Kildonan Coastal Walk, Kildonan
Distance: 4.2km Time: 2 hours
Terrain: Roads, Rough tracks & Stoney to Sandy beaches
Enjoy the Wildlife on the Scenic Coast
Take a walk along the majestic and rocky shoreline below cliffs with the opportunity to see marine wildlife at close quarters. This walk incorporates the best locations for seal watching we have found on the Isle of Arran, Scotland.
Kildonan is located on the south coast of the Isle of Arran and takes its name from Saint Donan a Gaelic Priest from Ireland who is believed to have been buried in the area.
As you drive along the Kildonan coast you will soon reach a large rocky outcrop with a carpark in front of it just opposite the town hall.

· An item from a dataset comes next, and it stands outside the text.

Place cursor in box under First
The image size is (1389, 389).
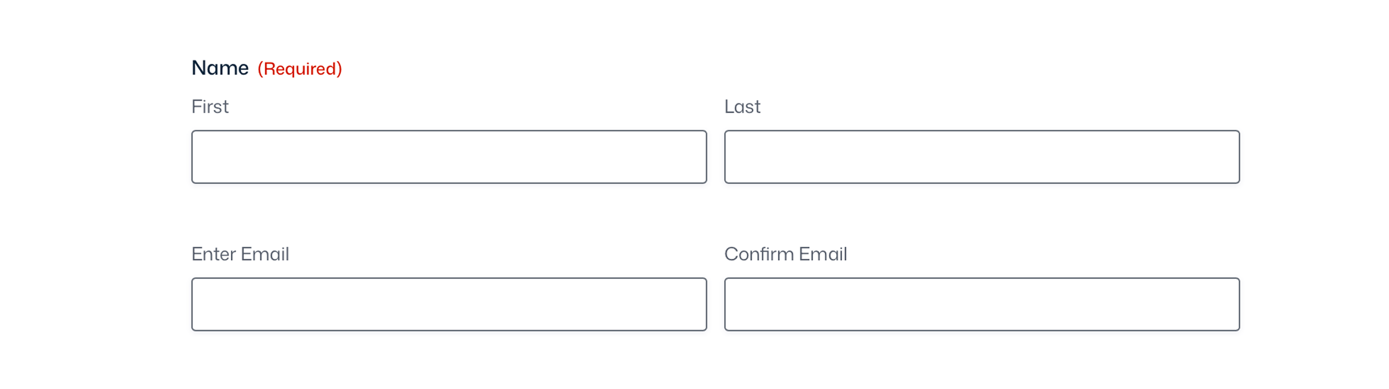point(449,157)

The walk starts from this car park.
Head along the road to the west towards a war memorial that is built into the rocks. As the main road turns sharply to the right inland take the minor road that branches left. Take the road as it heads towards Kildonan’s former post office and shop, watch out for the dog on top of the post to your right and transformer attached to the garage on the left (if they are still there). You will eventually reach a gate through it is a narrow footpath to continue along.

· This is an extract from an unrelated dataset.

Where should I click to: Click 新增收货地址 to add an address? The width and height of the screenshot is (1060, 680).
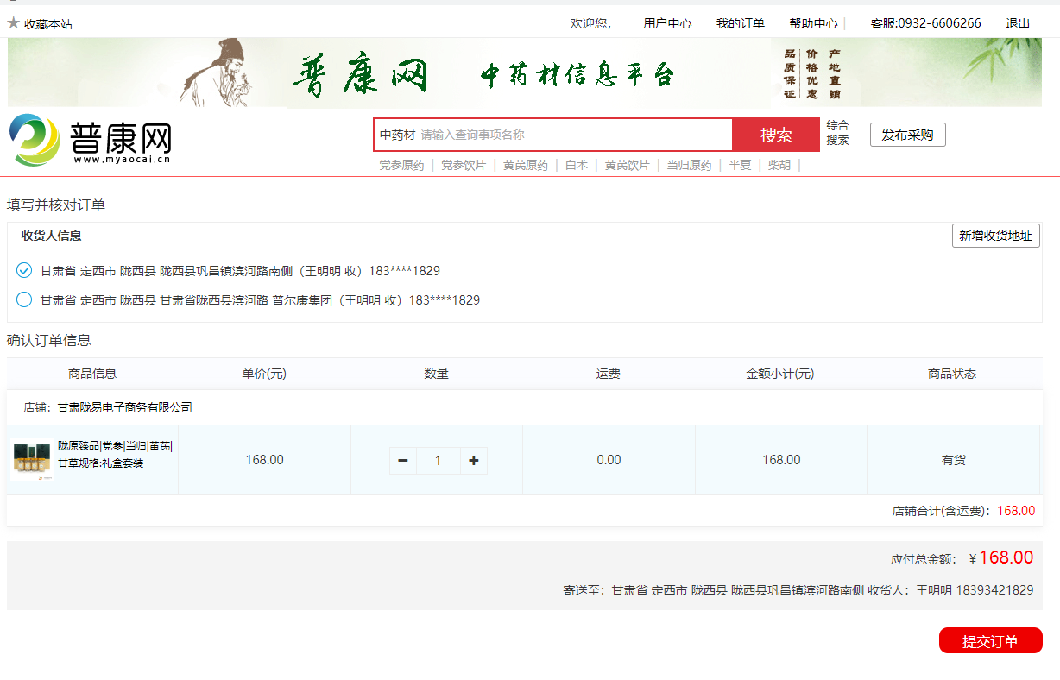(x=995, y=236)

From this point you could even just make your own way along the Kildonan coast and back as the path is clear and obvious. Striking waterfalls can be seen tumbling over the cliffs to the right. Unusual rock formations can be seen at this point, jutting out from the sandy beach into the sea like the backs of giant lizards or dragons.
Common seals bask and laze around on these Rocks often in large groups. Information boards along this walk advise you not to disturb the seals by climbing along the rocks.
Pass an information board which details the varied wildlife to look out for along this section of coast. Follow the path across the grassy section of the beach with the steep cliffs to the right and the beach to the left. In the winter this area can be a bit boggy so there are steppingstones located at points along the walk.
The rockpools formed in the tidal areas are a unique habitat and great place to spot sea creatures and plants. Just before reaching Struey Rocks (where the path disappears, and the area becomes full of large boulders) turn around and head back. You could carry on a bit but the going becomes quite difficult here in comparison to the rest of the walk.
The walk back opens up some spectacular panoramic views incorporating Ailsa Craig and the Island of Pladda with its iconic lighthouse.
Retrace your steps back along the coast to the Car park.